- _CHALLENGE_:
Rewrite every line of the material below in full, requests included, and raise each coordinate in the answers by 37. Leave the pictures out of your version.

- _RECORDS SUPPLIED_:
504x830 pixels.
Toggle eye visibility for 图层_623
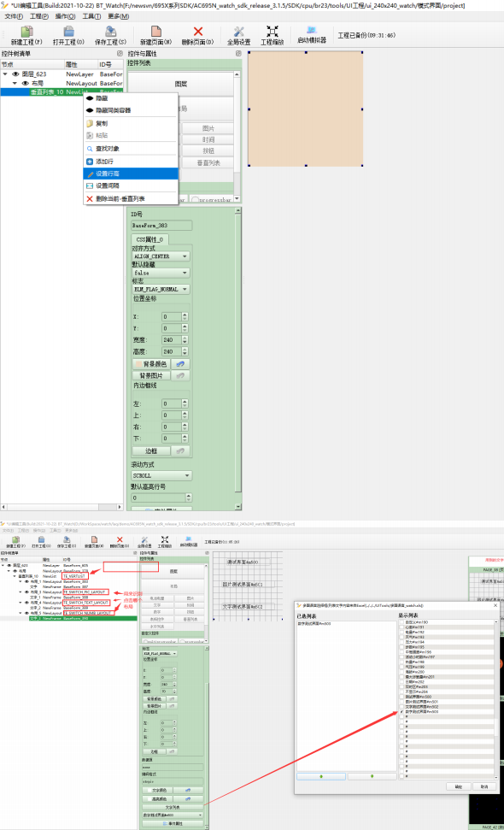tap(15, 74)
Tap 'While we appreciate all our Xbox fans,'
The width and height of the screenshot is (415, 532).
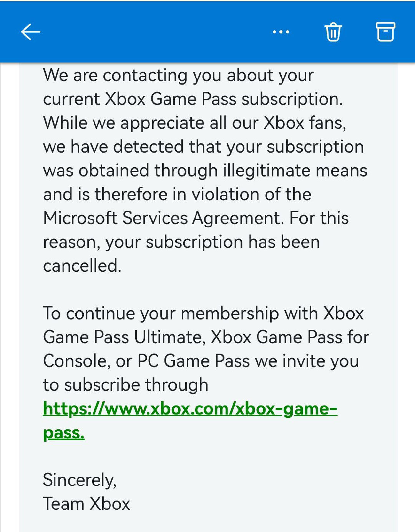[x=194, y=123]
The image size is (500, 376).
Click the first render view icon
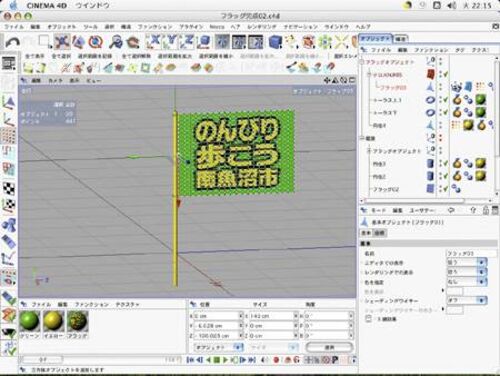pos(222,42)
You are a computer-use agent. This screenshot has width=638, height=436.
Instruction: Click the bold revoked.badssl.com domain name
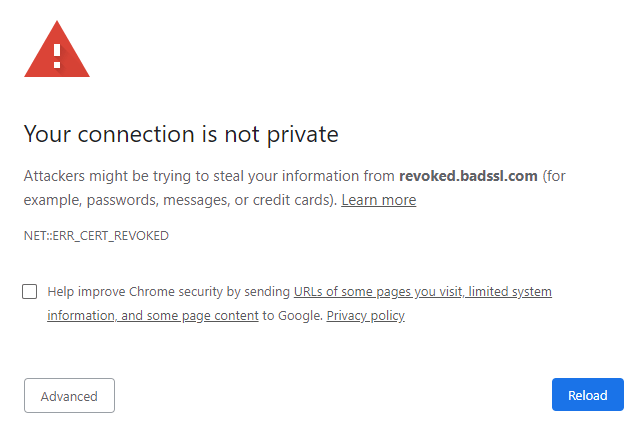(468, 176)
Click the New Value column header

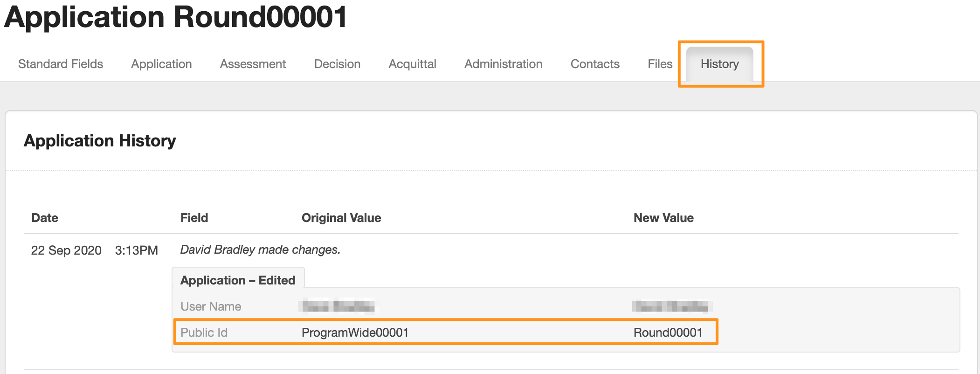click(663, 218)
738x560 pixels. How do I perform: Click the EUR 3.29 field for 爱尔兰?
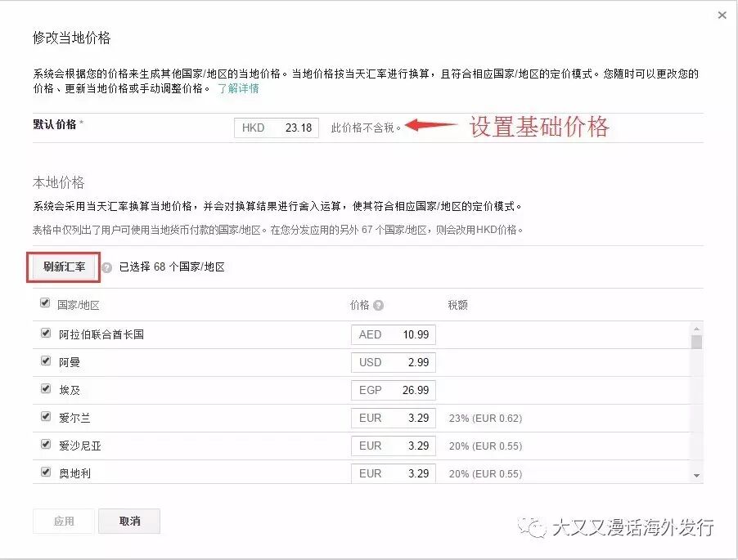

- _TASK OUTPUT_:
504x830 pixels.
Toggle eye visibility for 图层_623
tap(52, 111)
Tap 'While we appreciate all our Xbox fans,'
The width and height of the screenshot is (415, 532).
[x=231, y=160]
The image size is (500, 376).
Click the first render view icon
pos(259,79)
You are a computer-use agent. This screenshot has width=638, height=436.
Instruction: Click the bold revoked.badssl.com domain name
(505, 213)
Click the New Value column header

click(700, 255)
738x560 pixels. How do I perform: Click the EUR 3.29 field for 爱尔兰?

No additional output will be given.